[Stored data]
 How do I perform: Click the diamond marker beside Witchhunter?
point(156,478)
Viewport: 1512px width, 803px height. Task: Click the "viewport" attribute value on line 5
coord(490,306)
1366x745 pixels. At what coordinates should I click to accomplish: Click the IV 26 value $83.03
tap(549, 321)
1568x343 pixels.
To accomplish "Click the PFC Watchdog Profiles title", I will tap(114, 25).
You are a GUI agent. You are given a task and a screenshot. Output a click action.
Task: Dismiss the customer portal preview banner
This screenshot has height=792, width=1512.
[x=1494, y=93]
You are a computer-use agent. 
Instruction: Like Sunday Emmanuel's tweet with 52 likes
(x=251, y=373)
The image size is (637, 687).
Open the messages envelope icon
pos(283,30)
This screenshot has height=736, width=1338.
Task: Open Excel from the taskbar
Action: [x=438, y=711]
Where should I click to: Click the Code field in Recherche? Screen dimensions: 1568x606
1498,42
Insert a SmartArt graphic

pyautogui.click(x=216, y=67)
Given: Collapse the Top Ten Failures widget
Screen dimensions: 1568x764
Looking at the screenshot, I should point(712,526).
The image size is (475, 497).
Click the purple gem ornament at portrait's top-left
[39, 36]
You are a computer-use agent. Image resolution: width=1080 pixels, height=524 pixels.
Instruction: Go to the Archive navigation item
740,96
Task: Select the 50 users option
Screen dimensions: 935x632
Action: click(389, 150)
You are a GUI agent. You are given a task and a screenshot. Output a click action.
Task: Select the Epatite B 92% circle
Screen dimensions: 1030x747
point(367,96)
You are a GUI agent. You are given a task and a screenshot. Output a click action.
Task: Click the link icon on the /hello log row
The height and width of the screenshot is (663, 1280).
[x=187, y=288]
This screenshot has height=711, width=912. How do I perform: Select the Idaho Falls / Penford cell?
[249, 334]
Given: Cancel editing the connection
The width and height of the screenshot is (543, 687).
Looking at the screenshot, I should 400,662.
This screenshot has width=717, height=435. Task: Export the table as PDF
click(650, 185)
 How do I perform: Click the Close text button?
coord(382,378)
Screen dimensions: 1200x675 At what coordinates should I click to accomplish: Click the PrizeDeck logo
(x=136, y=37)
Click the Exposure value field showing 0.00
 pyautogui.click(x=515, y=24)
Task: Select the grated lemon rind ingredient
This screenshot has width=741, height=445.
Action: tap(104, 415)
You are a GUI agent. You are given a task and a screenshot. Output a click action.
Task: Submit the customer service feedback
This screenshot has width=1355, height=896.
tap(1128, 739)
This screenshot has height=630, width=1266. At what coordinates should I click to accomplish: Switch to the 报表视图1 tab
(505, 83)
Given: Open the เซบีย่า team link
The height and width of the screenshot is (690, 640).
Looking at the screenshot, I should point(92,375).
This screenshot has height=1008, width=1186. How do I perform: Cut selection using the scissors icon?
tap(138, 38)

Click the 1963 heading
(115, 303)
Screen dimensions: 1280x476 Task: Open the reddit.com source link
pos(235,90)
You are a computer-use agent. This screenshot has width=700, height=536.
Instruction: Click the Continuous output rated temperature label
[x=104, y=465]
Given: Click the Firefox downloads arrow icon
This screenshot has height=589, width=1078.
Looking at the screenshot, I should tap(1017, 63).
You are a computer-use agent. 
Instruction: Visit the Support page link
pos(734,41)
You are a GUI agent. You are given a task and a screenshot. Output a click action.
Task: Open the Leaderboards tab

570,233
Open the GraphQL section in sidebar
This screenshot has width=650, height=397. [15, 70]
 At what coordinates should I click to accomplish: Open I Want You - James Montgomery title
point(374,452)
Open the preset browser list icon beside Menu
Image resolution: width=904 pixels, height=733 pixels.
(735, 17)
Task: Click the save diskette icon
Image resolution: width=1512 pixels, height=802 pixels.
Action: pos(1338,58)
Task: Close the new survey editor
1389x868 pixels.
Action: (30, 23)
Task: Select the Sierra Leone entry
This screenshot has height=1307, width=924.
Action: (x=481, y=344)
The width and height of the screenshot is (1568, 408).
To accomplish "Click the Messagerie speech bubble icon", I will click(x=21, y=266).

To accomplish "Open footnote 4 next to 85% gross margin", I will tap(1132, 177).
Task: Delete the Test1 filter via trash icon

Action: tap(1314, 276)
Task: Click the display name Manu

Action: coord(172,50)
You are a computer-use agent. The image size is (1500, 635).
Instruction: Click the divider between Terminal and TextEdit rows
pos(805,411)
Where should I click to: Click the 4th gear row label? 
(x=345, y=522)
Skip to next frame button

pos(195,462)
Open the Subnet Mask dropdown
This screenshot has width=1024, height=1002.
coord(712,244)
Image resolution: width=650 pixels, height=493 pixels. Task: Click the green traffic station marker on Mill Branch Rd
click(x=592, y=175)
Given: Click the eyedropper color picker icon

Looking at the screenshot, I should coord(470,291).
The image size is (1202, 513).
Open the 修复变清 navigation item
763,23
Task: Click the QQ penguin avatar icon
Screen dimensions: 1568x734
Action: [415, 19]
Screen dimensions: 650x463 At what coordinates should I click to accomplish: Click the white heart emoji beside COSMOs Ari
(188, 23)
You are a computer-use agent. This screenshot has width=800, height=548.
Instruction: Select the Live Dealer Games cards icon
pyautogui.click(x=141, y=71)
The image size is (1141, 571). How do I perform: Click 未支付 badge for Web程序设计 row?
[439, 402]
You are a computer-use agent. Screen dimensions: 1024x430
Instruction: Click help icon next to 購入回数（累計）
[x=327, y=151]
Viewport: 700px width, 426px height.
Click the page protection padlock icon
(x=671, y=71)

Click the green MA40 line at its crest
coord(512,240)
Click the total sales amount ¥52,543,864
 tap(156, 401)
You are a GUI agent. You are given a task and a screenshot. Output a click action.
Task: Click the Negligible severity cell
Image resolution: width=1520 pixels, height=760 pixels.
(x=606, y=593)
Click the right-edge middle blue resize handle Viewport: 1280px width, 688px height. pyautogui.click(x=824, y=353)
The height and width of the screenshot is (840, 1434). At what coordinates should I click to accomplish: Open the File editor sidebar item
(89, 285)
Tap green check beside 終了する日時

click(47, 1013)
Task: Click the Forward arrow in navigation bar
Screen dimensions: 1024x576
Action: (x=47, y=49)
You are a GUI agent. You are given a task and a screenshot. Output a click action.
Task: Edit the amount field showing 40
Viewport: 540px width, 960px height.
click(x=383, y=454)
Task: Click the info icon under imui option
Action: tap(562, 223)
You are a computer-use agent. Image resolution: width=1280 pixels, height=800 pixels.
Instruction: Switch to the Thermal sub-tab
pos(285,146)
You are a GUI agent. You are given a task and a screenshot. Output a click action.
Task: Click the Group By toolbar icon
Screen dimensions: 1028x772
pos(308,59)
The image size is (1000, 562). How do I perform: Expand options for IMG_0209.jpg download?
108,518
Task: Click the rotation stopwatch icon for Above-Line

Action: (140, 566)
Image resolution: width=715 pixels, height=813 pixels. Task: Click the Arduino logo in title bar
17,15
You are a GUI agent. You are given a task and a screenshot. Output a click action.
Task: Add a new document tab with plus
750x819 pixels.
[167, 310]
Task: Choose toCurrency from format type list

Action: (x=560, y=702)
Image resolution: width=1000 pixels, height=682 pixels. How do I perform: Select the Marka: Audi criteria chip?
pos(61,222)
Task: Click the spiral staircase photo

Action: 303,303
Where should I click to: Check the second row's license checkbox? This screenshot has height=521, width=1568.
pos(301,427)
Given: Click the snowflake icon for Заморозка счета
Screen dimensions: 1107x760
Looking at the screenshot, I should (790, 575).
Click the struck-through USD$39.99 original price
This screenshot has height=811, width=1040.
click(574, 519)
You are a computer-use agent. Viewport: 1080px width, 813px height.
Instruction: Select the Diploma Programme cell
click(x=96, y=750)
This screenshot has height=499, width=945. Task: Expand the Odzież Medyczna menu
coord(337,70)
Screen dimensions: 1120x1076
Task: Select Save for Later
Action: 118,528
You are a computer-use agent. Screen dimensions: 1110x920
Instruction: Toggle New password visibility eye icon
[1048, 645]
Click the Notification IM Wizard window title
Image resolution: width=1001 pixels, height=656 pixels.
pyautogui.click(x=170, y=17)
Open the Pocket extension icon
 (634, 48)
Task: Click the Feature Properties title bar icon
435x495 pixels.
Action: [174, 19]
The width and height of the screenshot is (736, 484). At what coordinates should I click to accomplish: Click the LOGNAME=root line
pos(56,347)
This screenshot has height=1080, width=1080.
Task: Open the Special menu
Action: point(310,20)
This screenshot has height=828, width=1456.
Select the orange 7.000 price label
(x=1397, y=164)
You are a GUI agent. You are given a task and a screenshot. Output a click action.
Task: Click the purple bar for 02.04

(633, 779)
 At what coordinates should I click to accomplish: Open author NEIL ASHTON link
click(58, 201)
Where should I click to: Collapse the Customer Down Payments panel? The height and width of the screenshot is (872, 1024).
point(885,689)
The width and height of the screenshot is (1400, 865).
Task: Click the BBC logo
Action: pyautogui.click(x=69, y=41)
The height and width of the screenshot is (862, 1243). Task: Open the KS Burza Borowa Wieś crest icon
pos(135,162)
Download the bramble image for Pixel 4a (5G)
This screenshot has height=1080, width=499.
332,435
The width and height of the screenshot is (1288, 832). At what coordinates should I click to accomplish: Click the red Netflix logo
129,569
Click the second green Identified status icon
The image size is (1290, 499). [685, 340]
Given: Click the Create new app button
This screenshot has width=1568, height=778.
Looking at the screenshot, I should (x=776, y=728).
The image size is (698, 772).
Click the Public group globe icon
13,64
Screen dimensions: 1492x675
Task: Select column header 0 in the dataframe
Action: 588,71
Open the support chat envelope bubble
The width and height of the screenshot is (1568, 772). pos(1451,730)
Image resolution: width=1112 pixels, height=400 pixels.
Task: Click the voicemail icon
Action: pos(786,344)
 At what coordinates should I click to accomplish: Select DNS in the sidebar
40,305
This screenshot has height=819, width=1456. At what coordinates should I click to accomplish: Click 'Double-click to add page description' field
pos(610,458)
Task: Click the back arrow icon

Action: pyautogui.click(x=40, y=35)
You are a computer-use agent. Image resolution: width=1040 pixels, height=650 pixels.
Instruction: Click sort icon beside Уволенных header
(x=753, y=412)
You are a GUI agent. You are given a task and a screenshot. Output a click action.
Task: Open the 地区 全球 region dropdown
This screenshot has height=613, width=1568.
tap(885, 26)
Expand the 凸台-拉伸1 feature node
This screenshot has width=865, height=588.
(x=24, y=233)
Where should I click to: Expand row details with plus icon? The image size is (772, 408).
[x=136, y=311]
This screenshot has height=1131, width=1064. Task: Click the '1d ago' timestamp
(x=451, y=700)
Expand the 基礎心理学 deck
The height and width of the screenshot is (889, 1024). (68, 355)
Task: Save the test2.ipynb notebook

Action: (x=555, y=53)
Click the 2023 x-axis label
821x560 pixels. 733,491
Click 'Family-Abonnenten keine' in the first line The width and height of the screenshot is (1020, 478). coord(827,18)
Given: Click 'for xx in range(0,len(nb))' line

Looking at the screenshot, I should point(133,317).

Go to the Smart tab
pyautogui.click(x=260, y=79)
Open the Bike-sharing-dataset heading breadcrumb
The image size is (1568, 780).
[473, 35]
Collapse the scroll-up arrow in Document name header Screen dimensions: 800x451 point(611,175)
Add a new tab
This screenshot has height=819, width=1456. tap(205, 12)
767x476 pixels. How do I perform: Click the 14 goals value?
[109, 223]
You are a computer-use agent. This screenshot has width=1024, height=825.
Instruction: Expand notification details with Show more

● **What is being asked**: All lines above from the one containing "Task: Click the link" to the one containing "Given: Click the Firefox downloads arrow icon" must be repeated exactly, both lines included, and no others.

● **Answer space**:
Task: Click the link icon on the /hello log row
The height and width of the screenshot is (663, 1280).
[x=187, y=288]
This screenshot has height=711, width=912. How do I perform: Select the Idaho Falls / Penford cell?
[249, 334]
Given: Cancel editing the connection
The width and height of the screenshot is (543, 687).
Looking at the screenshot, I should 400,662.
This screenshot has width=717, height=435. Task: Export the table as PDF
click(650, 185)
 How do I perform: Click the Close text button?
coord(382,378)
Screen dimensions: 1200x675 At what coordinates should I click to accomplish: Click the PrizeDeck logo
(x=136, y=37)
Click the Exposure value field showing 0.00
 pyautogui.click(x=515, y=24)
Task: Select the grated lemon rind ingredient
This screenshot has width=741, height=445.
Action: tap(104, 415)
You are a GUI agent. You are given a task and a screenshot. Output a click action.
Task: Submit the customer service feedback
This screenshot has width=1355, height=896.
tap(1128, 739)
This screenshot has height=630, width=1266. At what coordinates should I click to accomplish: Switch to the 报表视图1 tab
(505, 83)
Given: Open the เซบีย่า team link
The height and width of the screenshot is (690, 640).
Looking at the screenshot, I should point(92,375).
This screenshot has height=1008, width=1186. How do I perform: Cut selection using the scissors icon?
tap(138, 38)

Click the 1963 heading
(115, 303)
Screen dimensions: 1280x476 Task: Open the reddit.com source link
pos(235,90)
You are a computer-use agent. This screenshot has width=700, height=536.
Instruction: Click the Continuous output rated temperature label
[x=104, y=465]
Given: Click the Firefox downloads arrow icon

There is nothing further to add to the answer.